Odnośnie mszy i Komunii św. Teresa z Lisieux powiedziała: „Gdyby ludzie znali wartość Eucharystii, służby porządkowe musiałyby kierować ruchem u wejścia do kościołów”. Dzisiaj może jeszcze trzeba by kierować ruchem u wejścia do kościołów w czasie uroczystości Pierwszej Komunii Świętej. Ta uroczystość zostaje utrwalona na licznych zdjęciach, ale nie w życiu. W życiu następuje ucieczka od Komunii Świętej. Znakiem tej ucieczki są pustoszejące świątynie. W Maastricht widziałem kościół zamieniony na warzywniak, inny na siłownię, a jeszcze inny na restaurację. Wiele jest przyczyn pustoszenia świątyń. Zewnętrzną przyczyną może być programowa dezynfekcja chrześcijaństwa dokonywana przez Nową Lewicę. W wyniku tej dezynfekcji mamy np. długi wiosenny weekend, czy bliżej nieokreślone sezonowe święto, zamiast Wielkanocy.

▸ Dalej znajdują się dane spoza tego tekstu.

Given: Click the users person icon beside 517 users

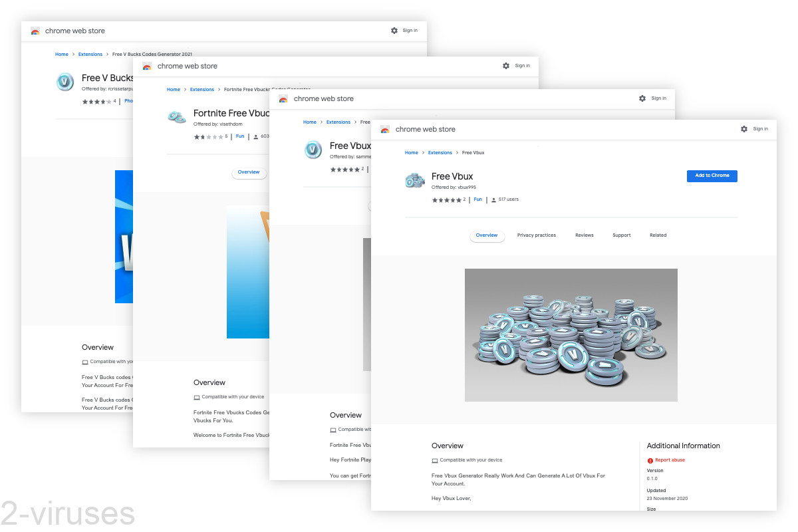Looking at the screenshot, I should [493, 200].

Jednak o wiele poważniejsza przyczyna pustoszenia świątyń tkwi w nas samych. Nie znamy bowiem skarbów, które posiadamy. Wielki Czwartek przypomina nam o tych skarbach. Jest to Krew Jezusa jako ofiara i pokarm. Jeżeli to jest dla kogoś skarbem, to oczywistym będzie dla niego imperatyw z dzisiejszego psalmu: „Podniosę kielich zbawienia
i wezwę imienia Pana”. Dla nas tym kielichem zbawienia jest Krew Zbawiciela jako Eucharystia, czyli ofiara i napój. A zatem niech ten skarb mający postać chleba i wina będzie nam bliski jak pokarm i napój. A jego przyjmowanie niech będzie tak oczywiste, jak przyjmowanie pokarmu i napoju.